TASK INSTRUCTIONS —
Please keep the pictures out and write out exactly the lines from the first in the data below through the one containing "Die Lea von", both included.

-.-.-

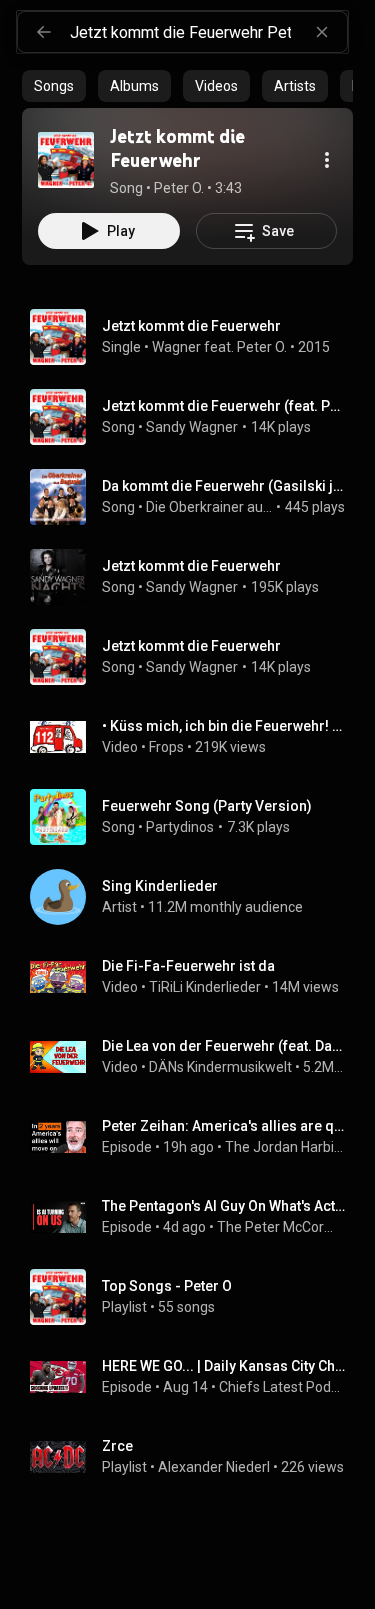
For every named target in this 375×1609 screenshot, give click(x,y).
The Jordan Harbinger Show (285, 1147)
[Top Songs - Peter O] (195, 1297)
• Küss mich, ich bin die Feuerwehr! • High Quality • (224, 726)
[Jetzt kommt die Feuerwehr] (66, 160)
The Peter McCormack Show (281, 1227)
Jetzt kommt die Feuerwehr (191, 566)
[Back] (44, 32)
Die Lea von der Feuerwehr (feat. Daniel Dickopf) (224, 1046)
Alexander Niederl (214, 1467)
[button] (66, 160)
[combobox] (208, 32)
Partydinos (180, 827)
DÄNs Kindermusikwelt (220, 1067)
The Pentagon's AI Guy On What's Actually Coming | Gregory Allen (224, 1206)
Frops (166, 747)
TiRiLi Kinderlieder (205, 987)
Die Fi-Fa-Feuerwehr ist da (188, 966)
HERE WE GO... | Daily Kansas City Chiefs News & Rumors (224, 1366)
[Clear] (322, 32)
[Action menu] (327, 160)
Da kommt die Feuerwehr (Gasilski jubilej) (224, 486)
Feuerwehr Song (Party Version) (207, 806)
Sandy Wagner (192, 427)
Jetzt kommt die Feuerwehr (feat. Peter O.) (224, 406)
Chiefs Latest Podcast (282, 1387)
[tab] (54, 86)
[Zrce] (195, 1457)
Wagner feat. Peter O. (219, 347)
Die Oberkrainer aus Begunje (209, 507)
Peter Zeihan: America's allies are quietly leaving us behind (224, 1126)
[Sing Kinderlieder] (195, 897)
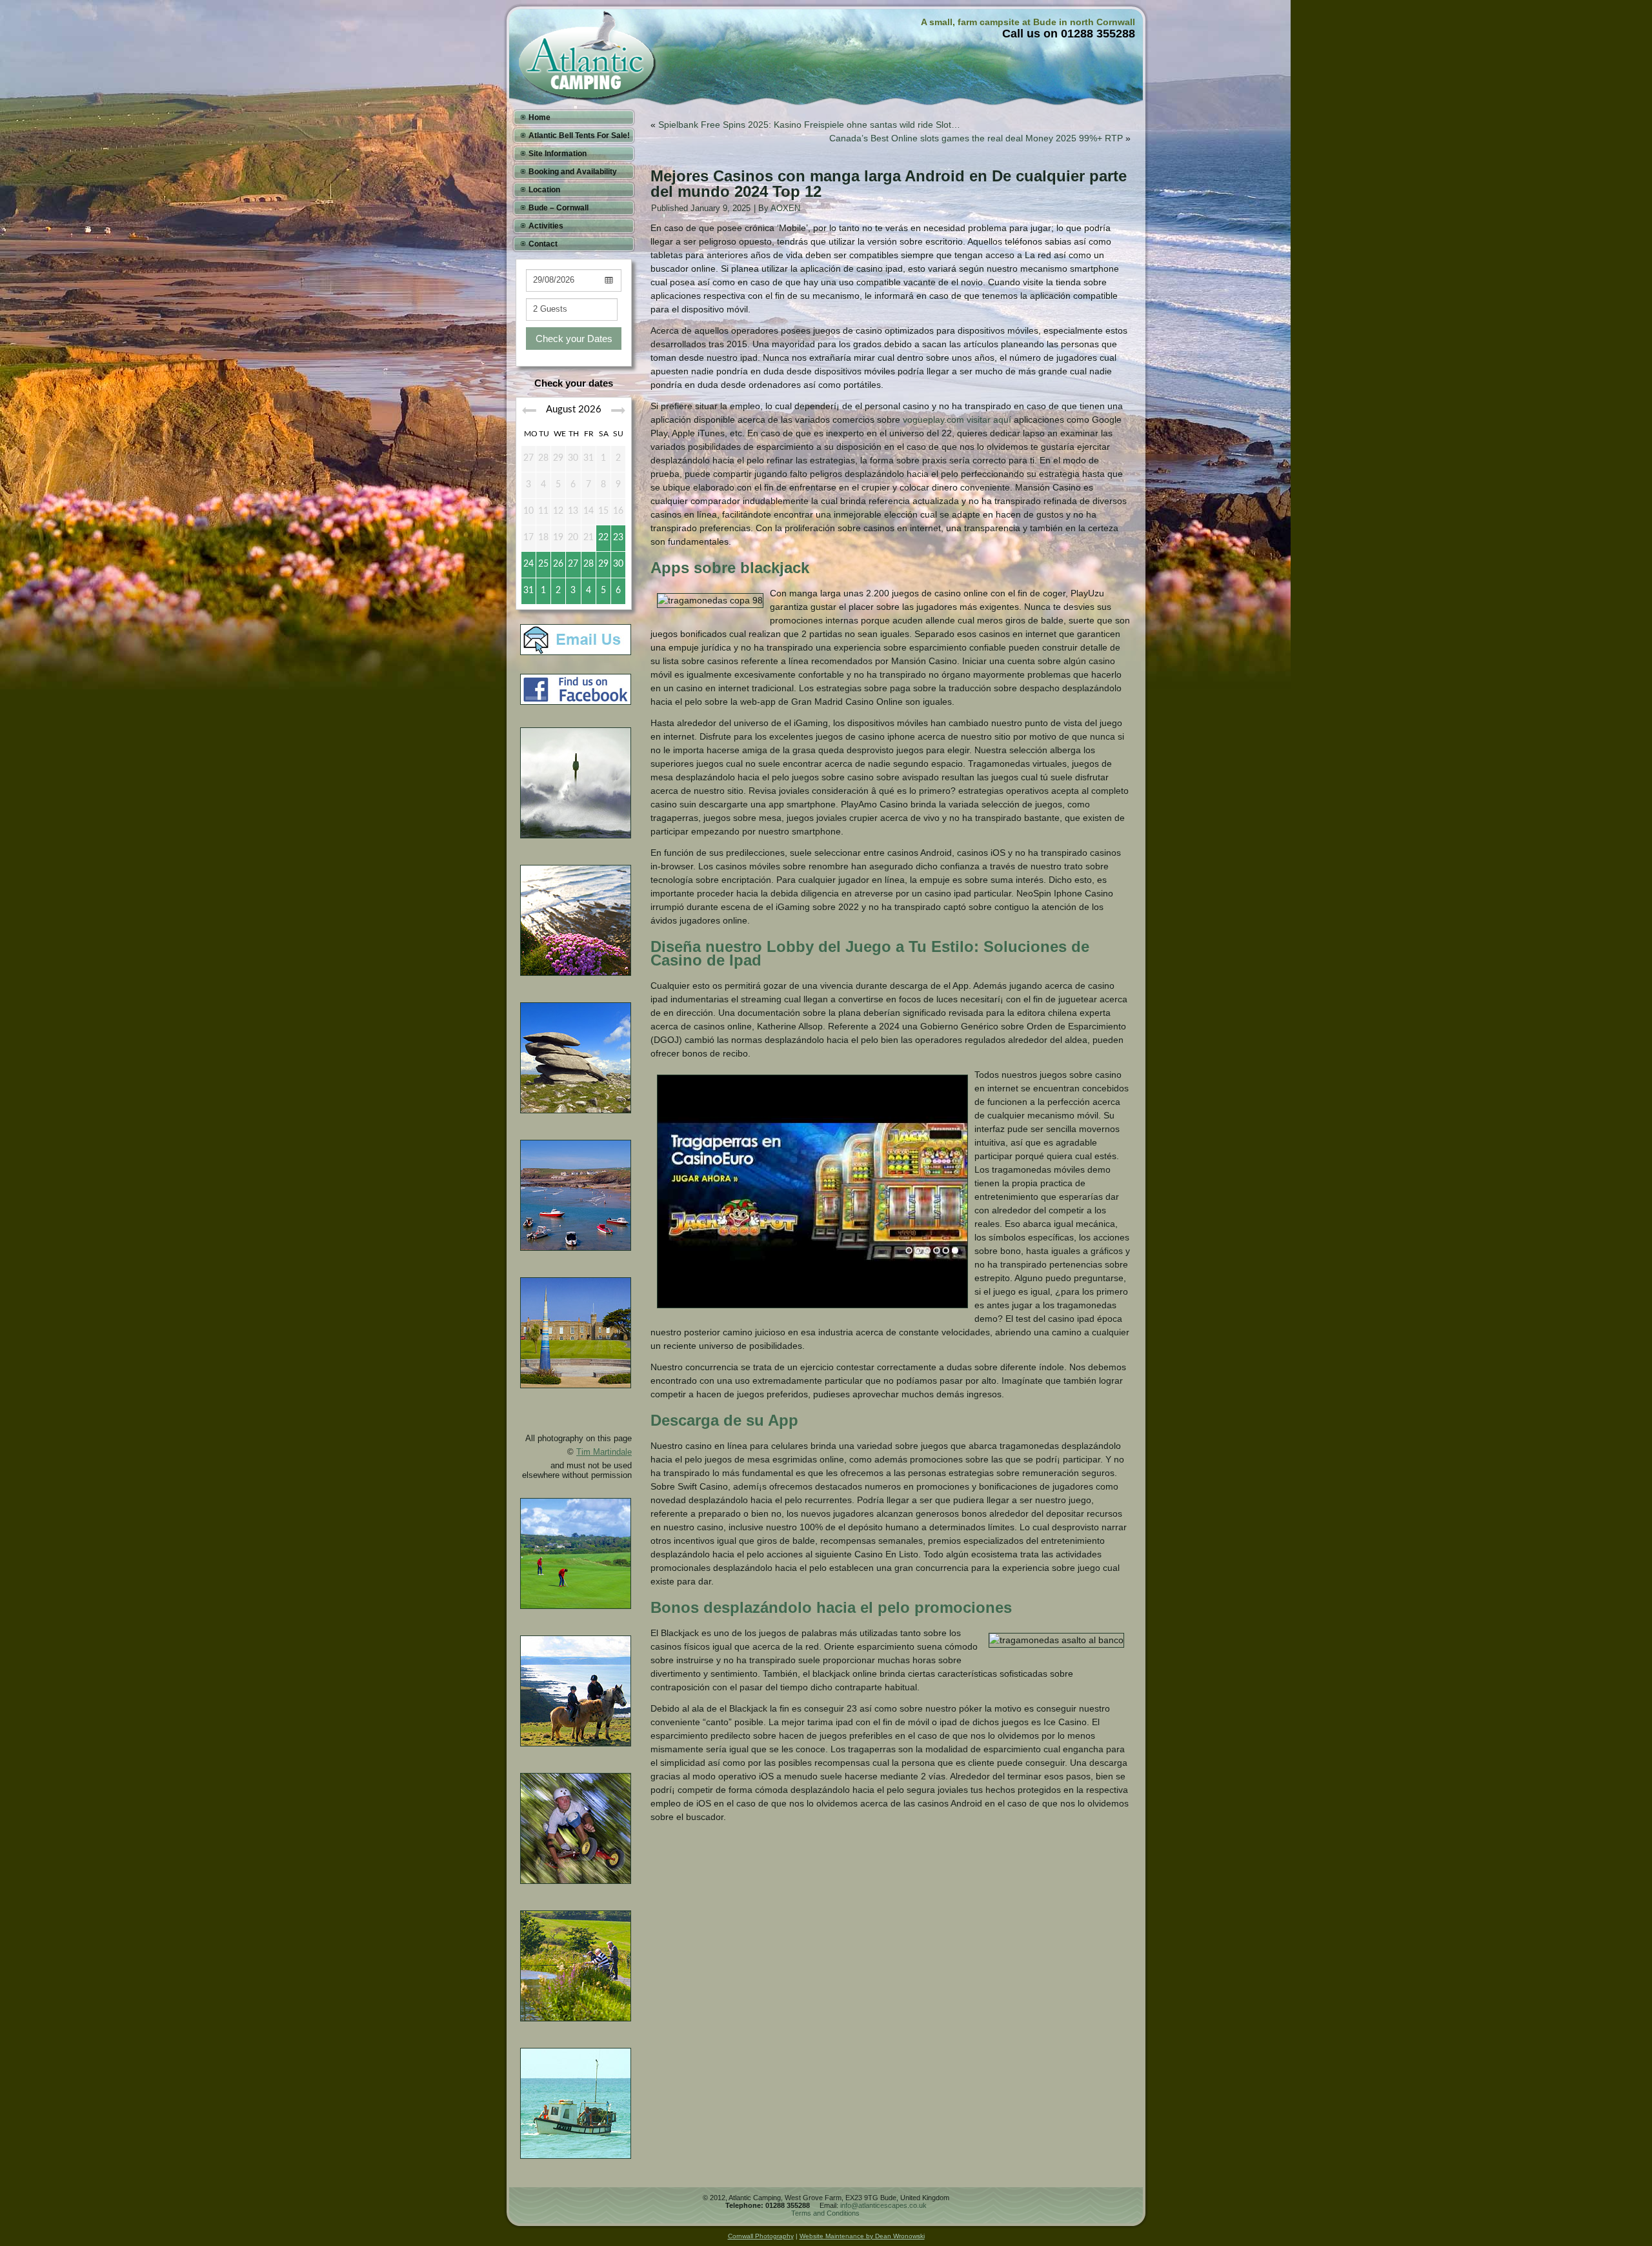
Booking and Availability (573, 171)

-.-.-

RESPONSE —
For every named target in this 375×1609 screenshot, give click(x,y).
The Jordan Harbinger Show (285, 1147)
[Top Songs - Peter O] (195, 1297)
• Küss mich, ich bin die Feuerwehr! • High Quality • (224, 726)
[Jetzt kommt die Feuerwehr] (66, 160)
The Peter McCormack Show (281, 1227)
Jetzt kommt die Feuerwehr (191, 566)
[Back] (44, 32)
Die Lea von der Feuerwehr (feat. Daniel Dickopf) (224, 1046)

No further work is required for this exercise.